*Task brief*:
Render the data below as a numbered list, one entry per line, omitting any blank lines.

*Data provided*:

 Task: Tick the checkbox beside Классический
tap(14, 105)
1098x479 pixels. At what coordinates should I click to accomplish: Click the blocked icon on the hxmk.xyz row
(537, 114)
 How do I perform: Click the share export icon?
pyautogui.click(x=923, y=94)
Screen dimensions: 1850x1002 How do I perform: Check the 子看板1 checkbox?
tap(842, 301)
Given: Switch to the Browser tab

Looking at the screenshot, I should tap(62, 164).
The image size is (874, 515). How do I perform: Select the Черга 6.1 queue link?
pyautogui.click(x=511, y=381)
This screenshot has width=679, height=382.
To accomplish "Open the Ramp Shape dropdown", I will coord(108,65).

*Result for this task*:
1.  Task: Tick the checkbox beside Классический
2. tap(14, 105)
3. 1098x479 pixels. At what coordinates should I click to accomplish: Click the blocked icon on the hxmk.xyz row
4. (537, 114)
5.  How do I perform: Click the share export icon?
6. pyautogui.click(x=923, y=94)
7. Screen dimensions: 1850x1002 How do I perform: Check the 子看板1 checkbox?
8. tap(842, 301)
9. Given: Switch to the Browser tab
10. Looking at the screenshot, I should tap(62, 164).
11. The image size is (874, 515). How do I perform: Select the Черга 6.1 queue link?
12. pyautogui.click(x=511, y=381)
13. This screenshot has width=679, height=382.
14. To accomplish "Open the Ramp Shape dropdown", I will coord(108,65).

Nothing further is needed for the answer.